▸ Exercise aim
Among the entries below, only the lines starting at the one with "How do I perform: Click the Tutar" and ending at the one with "Task: Click LARGE sleeve length value 65", both included, are to be printed exactly.

▸ Listed entries
▼

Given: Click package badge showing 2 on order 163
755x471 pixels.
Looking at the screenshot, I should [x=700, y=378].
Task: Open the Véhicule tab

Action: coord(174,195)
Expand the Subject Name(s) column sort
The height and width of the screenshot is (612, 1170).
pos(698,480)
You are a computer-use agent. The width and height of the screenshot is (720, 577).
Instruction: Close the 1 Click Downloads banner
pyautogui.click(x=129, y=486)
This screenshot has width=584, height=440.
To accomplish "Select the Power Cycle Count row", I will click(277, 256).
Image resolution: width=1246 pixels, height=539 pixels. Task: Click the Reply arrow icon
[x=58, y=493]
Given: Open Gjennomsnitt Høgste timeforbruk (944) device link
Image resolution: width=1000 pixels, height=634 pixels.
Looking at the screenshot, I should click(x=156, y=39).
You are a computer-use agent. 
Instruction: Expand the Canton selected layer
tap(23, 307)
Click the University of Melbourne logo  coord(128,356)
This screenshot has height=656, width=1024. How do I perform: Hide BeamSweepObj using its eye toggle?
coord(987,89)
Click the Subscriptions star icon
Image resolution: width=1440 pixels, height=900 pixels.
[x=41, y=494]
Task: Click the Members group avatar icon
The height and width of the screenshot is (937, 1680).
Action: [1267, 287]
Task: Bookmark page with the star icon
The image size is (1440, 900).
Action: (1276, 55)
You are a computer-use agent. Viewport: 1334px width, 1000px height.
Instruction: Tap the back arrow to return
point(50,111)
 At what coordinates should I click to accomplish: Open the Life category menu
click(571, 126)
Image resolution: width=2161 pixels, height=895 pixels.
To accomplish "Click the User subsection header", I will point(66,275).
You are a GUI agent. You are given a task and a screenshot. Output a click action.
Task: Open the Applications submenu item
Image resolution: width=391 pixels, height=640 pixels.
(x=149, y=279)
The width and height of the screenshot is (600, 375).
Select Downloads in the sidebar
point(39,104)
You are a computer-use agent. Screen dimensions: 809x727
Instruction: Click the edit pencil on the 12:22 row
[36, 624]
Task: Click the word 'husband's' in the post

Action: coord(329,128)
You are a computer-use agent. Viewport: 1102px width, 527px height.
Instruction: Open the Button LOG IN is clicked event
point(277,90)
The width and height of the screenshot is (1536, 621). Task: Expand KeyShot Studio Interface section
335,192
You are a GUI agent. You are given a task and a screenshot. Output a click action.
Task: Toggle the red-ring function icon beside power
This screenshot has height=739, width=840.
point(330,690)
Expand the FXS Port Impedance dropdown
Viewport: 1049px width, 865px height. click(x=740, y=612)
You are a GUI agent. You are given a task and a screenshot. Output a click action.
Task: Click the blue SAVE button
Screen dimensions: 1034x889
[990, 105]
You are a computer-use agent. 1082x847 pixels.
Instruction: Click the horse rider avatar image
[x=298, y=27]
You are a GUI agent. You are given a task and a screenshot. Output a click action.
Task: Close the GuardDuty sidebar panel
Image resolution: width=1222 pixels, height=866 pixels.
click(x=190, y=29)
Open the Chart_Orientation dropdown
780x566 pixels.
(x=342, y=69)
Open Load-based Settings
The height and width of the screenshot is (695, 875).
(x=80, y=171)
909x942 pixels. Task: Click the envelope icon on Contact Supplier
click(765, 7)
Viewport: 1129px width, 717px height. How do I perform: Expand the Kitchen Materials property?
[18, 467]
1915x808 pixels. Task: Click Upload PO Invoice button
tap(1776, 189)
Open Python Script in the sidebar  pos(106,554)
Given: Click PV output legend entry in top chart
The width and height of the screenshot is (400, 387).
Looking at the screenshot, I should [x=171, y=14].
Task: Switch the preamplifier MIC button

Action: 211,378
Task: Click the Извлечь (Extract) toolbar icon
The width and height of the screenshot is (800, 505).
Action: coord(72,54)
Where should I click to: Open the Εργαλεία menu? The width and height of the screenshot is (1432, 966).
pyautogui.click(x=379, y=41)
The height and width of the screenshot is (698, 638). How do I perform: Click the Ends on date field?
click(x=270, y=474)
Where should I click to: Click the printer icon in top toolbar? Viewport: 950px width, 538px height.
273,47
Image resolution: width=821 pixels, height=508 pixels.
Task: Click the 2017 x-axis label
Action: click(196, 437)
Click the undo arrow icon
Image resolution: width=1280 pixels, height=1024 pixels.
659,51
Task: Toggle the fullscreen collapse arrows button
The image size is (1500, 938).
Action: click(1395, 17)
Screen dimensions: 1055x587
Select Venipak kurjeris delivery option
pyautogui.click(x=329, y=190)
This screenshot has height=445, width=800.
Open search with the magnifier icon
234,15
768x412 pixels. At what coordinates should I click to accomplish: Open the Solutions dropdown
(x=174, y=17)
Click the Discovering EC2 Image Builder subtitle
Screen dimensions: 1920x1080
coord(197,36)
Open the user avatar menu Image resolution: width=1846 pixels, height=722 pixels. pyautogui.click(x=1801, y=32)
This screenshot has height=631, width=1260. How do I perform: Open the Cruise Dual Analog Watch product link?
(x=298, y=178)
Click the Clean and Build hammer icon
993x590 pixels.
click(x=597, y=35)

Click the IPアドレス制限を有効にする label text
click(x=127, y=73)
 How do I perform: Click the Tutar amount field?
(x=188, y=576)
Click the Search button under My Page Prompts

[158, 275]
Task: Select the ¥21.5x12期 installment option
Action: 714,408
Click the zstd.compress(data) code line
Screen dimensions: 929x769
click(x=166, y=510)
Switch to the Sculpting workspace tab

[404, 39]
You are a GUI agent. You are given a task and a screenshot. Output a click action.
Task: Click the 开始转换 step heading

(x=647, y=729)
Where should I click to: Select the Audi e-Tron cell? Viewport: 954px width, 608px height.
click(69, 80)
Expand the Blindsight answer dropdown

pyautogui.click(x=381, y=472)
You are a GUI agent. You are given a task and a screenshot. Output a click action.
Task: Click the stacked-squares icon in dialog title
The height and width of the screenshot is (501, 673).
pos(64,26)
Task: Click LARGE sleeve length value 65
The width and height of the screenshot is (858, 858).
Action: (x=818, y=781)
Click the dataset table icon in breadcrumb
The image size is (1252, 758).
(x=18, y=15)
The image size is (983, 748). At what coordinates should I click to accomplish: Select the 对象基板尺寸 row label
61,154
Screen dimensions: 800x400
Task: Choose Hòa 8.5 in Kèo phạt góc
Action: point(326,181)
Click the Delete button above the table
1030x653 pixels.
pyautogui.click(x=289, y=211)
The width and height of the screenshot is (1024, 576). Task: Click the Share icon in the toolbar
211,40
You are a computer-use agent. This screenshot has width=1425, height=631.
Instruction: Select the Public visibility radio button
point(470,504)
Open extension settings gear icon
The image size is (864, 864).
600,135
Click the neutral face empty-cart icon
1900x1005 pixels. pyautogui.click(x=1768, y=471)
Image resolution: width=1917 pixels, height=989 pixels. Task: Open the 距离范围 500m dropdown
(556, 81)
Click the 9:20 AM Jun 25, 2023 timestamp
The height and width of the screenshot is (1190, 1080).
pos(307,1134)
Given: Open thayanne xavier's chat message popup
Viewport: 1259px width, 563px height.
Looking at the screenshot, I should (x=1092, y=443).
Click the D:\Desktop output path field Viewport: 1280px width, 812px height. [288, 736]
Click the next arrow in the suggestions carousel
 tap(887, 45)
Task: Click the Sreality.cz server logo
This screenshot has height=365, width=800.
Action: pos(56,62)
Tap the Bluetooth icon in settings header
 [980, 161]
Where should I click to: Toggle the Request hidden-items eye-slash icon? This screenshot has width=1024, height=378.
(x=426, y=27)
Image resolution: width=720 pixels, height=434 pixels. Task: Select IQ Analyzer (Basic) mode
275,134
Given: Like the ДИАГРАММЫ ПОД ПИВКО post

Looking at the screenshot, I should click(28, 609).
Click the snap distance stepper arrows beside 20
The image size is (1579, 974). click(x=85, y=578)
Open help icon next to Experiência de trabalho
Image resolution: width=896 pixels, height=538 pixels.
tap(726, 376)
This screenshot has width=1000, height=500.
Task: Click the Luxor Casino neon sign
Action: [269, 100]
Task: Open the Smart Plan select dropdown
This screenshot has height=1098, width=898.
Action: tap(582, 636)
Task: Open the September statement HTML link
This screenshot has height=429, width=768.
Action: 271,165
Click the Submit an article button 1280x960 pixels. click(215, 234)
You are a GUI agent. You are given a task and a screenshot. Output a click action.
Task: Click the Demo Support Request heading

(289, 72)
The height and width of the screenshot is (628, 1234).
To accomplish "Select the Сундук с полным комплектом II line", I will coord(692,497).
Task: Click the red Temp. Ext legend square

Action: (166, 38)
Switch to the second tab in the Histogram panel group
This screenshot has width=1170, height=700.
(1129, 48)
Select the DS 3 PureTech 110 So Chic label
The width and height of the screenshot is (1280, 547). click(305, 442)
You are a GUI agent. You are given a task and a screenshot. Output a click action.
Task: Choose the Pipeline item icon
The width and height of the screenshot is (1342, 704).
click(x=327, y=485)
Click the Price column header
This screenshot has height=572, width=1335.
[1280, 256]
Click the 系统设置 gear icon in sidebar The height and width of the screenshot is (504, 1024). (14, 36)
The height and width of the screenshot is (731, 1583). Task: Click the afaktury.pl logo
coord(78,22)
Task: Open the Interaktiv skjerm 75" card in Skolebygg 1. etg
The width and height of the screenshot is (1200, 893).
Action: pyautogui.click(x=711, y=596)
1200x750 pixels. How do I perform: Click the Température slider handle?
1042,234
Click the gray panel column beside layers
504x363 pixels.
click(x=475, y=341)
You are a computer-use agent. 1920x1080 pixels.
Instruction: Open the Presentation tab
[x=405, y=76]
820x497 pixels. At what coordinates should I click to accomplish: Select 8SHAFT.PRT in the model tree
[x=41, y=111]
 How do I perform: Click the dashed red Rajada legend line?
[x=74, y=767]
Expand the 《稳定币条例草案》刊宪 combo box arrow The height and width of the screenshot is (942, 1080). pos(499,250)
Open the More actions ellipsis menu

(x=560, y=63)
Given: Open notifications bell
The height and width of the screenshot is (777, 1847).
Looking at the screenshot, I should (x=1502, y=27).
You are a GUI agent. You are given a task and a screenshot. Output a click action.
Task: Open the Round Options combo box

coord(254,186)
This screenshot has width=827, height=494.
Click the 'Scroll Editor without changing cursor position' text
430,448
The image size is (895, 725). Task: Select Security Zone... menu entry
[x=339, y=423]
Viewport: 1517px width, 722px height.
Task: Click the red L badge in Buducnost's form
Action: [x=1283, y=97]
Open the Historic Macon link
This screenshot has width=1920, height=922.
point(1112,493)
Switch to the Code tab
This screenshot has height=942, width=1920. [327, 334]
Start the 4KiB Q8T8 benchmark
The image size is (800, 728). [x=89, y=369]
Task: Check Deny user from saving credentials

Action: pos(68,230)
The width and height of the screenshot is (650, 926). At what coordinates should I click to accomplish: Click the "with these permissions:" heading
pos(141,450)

▲

▸ Answer below
 How do I perform: Click the Tutar amount field?
(x=188, y=576)
Click the Search button under My Page Prompts

[158, 275]
Task: Select the ¥21.5x12期 installment option
Action: 714,408
Click the zstd.compress(data) code line
Screen dimensions: 929x769
click(x=166, y=510)
Switch to the Sculpting workspace tab

[404, 39]
You are a GUI agent. You are given a task and a screenshot. Output a click action.
Task: Click the 开始转换 step heading

(x=647, y=729)
Where should I click to: Select the Audi e-Tron cell? Viewport: 954px width, 608px height.
click(69, 80)
Expand the Blindsight answer dropdown

pyautogui.click(x=381, y=472)
You are a GUI agent. You are given a task and a screenshot. Output a click action.
Task: Click the stacked-squares icon in dialog title
The height and width of the screenshot is (501, 673).
pos(64,26)
Task: Click LARGE sleeve length value 65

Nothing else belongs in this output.